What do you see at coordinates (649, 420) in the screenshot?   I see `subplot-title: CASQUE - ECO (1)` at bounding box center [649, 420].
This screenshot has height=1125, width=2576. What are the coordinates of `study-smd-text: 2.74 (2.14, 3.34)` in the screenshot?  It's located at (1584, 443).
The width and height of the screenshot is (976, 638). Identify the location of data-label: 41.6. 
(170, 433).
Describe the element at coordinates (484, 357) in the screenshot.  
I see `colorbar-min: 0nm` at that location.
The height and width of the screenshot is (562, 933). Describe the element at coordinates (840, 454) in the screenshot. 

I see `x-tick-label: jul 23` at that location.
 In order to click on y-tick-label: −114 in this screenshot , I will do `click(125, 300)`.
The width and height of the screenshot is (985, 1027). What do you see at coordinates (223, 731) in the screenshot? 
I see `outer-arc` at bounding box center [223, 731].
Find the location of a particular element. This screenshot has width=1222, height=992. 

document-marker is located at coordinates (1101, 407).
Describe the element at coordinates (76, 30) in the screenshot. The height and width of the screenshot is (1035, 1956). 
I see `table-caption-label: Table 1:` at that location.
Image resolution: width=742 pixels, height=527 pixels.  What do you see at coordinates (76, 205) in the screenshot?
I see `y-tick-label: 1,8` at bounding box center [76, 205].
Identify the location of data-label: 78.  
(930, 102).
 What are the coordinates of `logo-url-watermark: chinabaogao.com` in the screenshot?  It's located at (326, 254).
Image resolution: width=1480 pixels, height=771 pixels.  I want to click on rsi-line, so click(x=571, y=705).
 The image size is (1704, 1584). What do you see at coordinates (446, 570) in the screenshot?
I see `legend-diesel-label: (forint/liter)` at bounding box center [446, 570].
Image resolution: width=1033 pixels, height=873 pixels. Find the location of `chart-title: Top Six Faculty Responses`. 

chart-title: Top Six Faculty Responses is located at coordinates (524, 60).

━━━━━━

> **TO DO**
Pick out every line of the listing above that contains the string "bounding", and copy each of those lines in full.

> **ANSWER BOX**
What do you see at coordinates (649, 420) in the screenshot?   I see `subplot-title: CASQUE - ECO (1)` at bounding box center [649, 420].
I see `outer-arc` at bounding box center [223, 731].
I see `y-tick-label: 1,8` at bounding box center [76, 205].
I see `legend-diesel-label: (forint/liter)` at bounding box center [446, 570].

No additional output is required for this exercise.